Leading solutions for e-drives
Via its automotive divisions, Rheinmetall also has a research center in the City of Santa Clara, located in the heart of Silicon Valley. The mission of the E-Tech Center is to deliver innovative and highly integrated electric powertrain systems. The latest example is the development of a new inverter. Thereby the E-Tech Center is intensively involved in the collaboration with the global teams and their electric mobility research initiatives. According to Dr. Dirk Hunkel, Head of Research & Technology at the Sensors and Actuators division: “Our Silicon Valley Research & Technology Center is primarily focused on research in advanced motor control algorithms and the development of components for power electronics technologies for electric vehicle powertrains.”
25 years of professional experience
Head of the E-Tech Center is Mika Nuotio. The Swedish-born engineer is working closely with the Research & Technology department of the Sens0rs and Actuators division. For 25 years, he has been involved with state-of-the-art research and technology development in the fields of power electronics, semiconductor components, and telecommunications.

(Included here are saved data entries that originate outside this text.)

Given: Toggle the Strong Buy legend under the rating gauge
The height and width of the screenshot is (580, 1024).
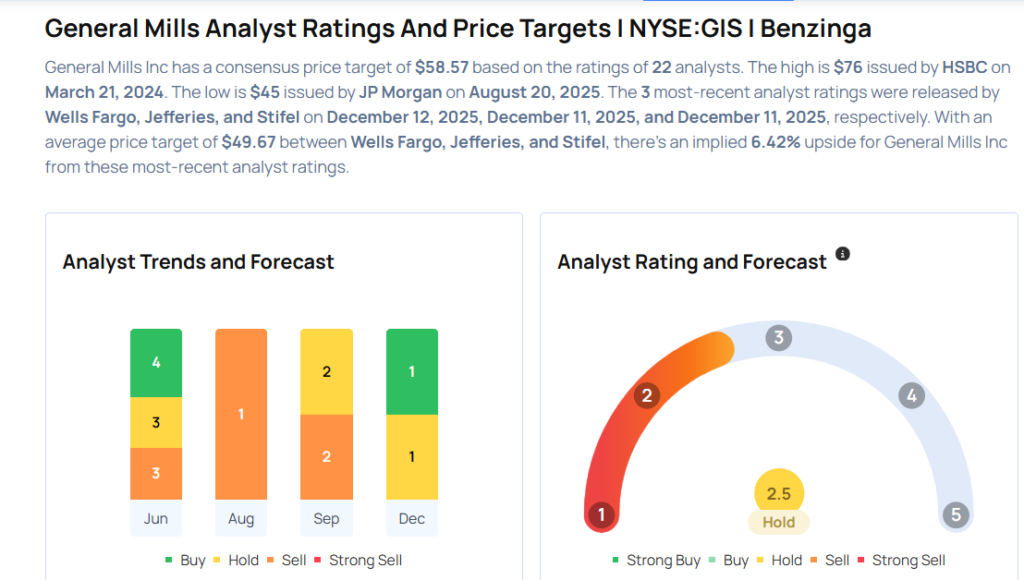Looking at the screenshot, I should (x=655, y=560).
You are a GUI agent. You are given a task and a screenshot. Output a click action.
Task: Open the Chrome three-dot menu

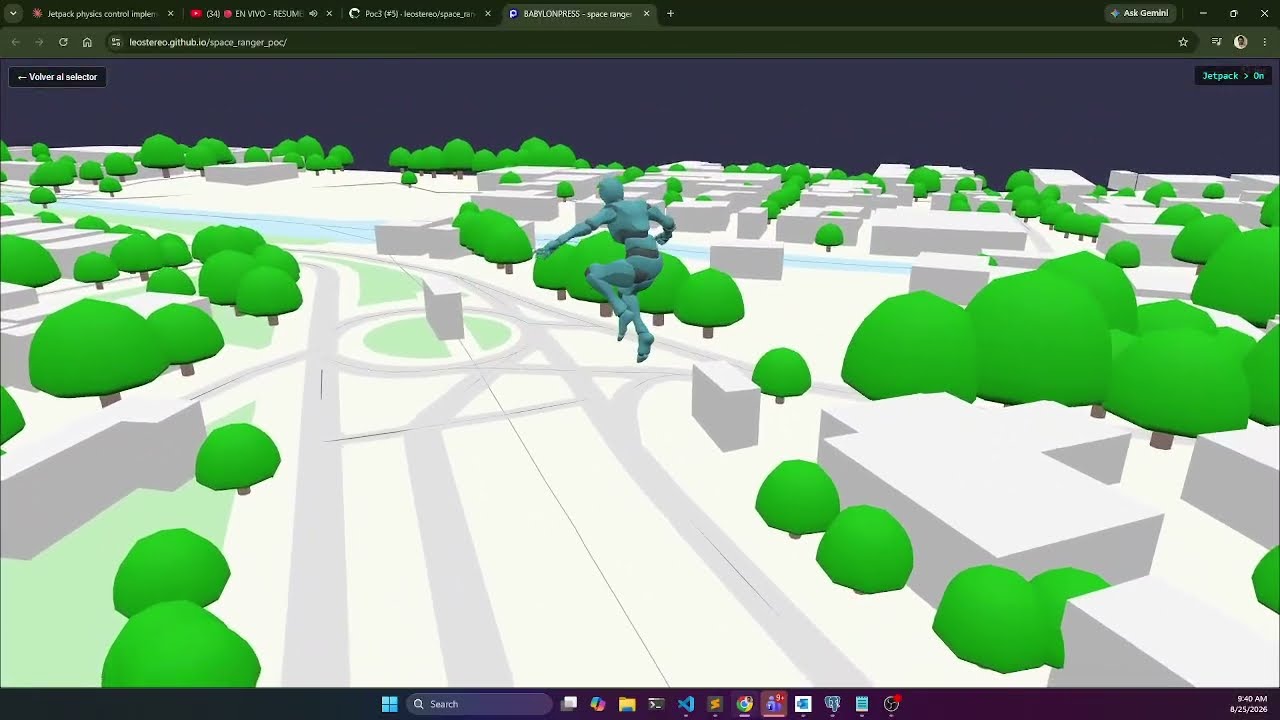pyautogui.click(x=1265, y=42)
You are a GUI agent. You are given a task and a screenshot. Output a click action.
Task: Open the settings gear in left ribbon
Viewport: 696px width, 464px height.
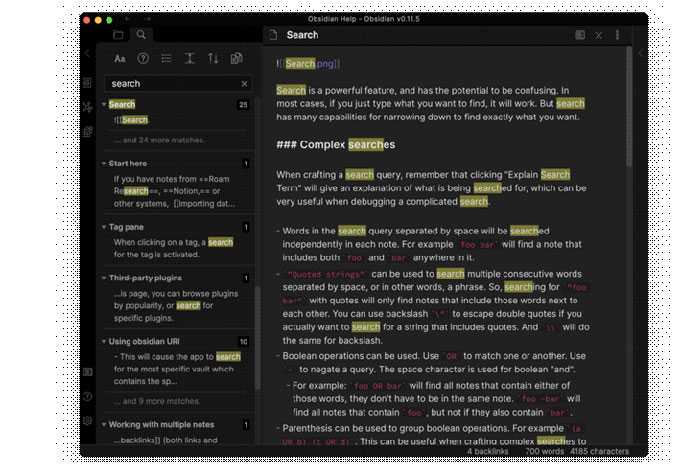coord(88,421)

Rheinmetall has recognized the signs of the times and is increasingly focusing on electric drive systems
Nuotio is an inventor of numerous power electronics patents, holds a BS in Computer Science, and is an alumni of the Executive Management Program at Stanford University. He states: “My main fascination with the new opportunity is that the automotive divisions of Rheinmetall, whose historical technology leadership has tended to be focused on products for internal combustion engine drivetrains, has correctly responded to the signs of the times by accelerating its technology and product development initiatives for electrified drivetrains. I believe that this mixture of over a century’s track record as a leading supplier of technologically differentiated products to the automotive industry, supplemented by innovative approaches and technologies, will deliver sound and marketable results for our customers.